» Complete the following
a. In the forum thread about jeans hems, rewrite the paragraph beginning "If you do an Internet search" more briefly.
b. List every method for distressing jeans that the reply in the forum thread about jeans hems names.

» Text shown
— START —
I am sure I have read a piece on Threads about making jeans hems look like the originals after taking them up.

It wasn’t the sew on option that I found
and not the several about jeans being treated to look worn.

It was about using nail files and bleach?
and making wrinkles?
That’s what I remember

I can’t locate it in the online index.

Anyone remember where it is?

Cheers
Ilona

Replies

  1. Pattiann42 | | #1

    If you do an Internet search "distressing jeans" you will get many methods - bleach, pumice stone, rasp, sandpaper, etc. 

    One or more of these methods should give you the result you are looking for.
— END —
» Dataset extract
— START —
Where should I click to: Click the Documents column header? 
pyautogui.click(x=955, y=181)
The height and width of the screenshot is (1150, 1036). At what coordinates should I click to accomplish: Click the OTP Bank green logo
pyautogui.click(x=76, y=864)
— END —
» Exercise solutions
a. An online search for "distressing jeans" turns up many methods, such as bleach, pumice stone, rasp and sandpaper.

b. bleach, pumice stone, rasp, sandpaper